Because it’s a thankless scene to be in.
Say, as a company, it took 6 man-months to develop and contracting out on any other project we could make $100k a year. We’re now $50k in the hole. So we need to find 500 people who will pay $100 for our software just to break even.
But the synth market isn’t huge, a small portion of that owns elektrons, a small portion of that owns Digitakts, a small portion of that is gigging musicians that would pay for tools, and a small portion of that actually see this as a problem to be solved. So it might be hard to find enough customers.
But even if we do, people have paid us money now. They expect our software to be flawless and for us to spend all our time making it work in alignment with their (contradictory) feature requests. So the next 6 months are blown working on v2, we’re further in the hole, and no one is willing to pay original price for an update half a year later. So now we’re losing money. Probably badly.

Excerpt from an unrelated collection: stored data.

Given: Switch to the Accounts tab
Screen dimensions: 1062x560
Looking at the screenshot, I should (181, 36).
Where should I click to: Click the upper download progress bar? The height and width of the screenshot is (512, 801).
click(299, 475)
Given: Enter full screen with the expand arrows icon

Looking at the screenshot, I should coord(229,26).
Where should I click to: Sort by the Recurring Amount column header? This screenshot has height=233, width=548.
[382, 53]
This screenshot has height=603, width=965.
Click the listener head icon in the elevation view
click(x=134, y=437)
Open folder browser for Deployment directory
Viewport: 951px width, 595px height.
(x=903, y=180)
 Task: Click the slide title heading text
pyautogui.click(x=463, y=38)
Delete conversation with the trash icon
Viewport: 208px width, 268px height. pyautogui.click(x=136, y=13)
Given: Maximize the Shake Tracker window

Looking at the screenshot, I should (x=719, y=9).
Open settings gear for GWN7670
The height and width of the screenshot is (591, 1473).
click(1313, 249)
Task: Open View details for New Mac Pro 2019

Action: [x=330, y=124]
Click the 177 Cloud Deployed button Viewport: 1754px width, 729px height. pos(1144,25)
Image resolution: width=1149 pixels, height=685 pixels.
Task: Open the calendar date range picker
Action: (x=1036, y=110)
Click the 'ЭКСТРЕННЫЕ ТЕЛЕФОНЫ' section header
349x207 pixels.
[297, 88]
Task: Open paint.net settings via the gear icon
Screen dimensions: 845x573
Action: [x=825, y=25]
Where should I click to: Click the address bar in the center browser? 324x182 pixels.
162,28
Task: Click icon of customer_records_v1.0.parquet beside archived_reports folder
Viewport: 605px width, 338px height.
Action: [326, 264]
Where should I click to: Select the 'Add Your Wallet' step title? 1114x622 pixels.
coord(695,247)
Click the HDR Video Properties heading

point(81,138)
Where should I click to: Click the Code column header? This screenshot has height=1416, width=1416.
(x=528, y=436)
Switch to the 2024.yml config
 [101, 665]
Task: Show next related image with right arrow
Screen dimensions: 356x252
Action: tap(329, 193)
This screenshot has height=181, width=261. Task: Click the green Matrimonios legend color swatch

That doesn’t account for the fact that we’re building on top of a platform we don’t control. What if a bug isn’t our fault? What if it’s in the DT? No hope of fixing it and customers will be furious. What if Elektron drops a new firmware? What if it’s harder to work around than the original? Can we afford to spend 8 months fixing it up? When we release and now ask everyone who already paid $100 to pay another $120 for the latest version that works, how will that fly? Look at the entitled tone of this thread. All our customers think this should be a free tool that was bundled with the DT to begin with. What kind of hate mail will we get from them on a daily basis?
But let’s say we make it all work. We weather the assholes, we convince people to pay us for our work, we’re on track to having a successful product. Then tomorrow Elektron releases this functionality as a part of Transfer, erasing it all.
No professional org is going to touch this with a ten foot pole. It’s a blooming miracle we had an indie working selflessly for free as long as we did and I dare say we failed to appreciate their efforts.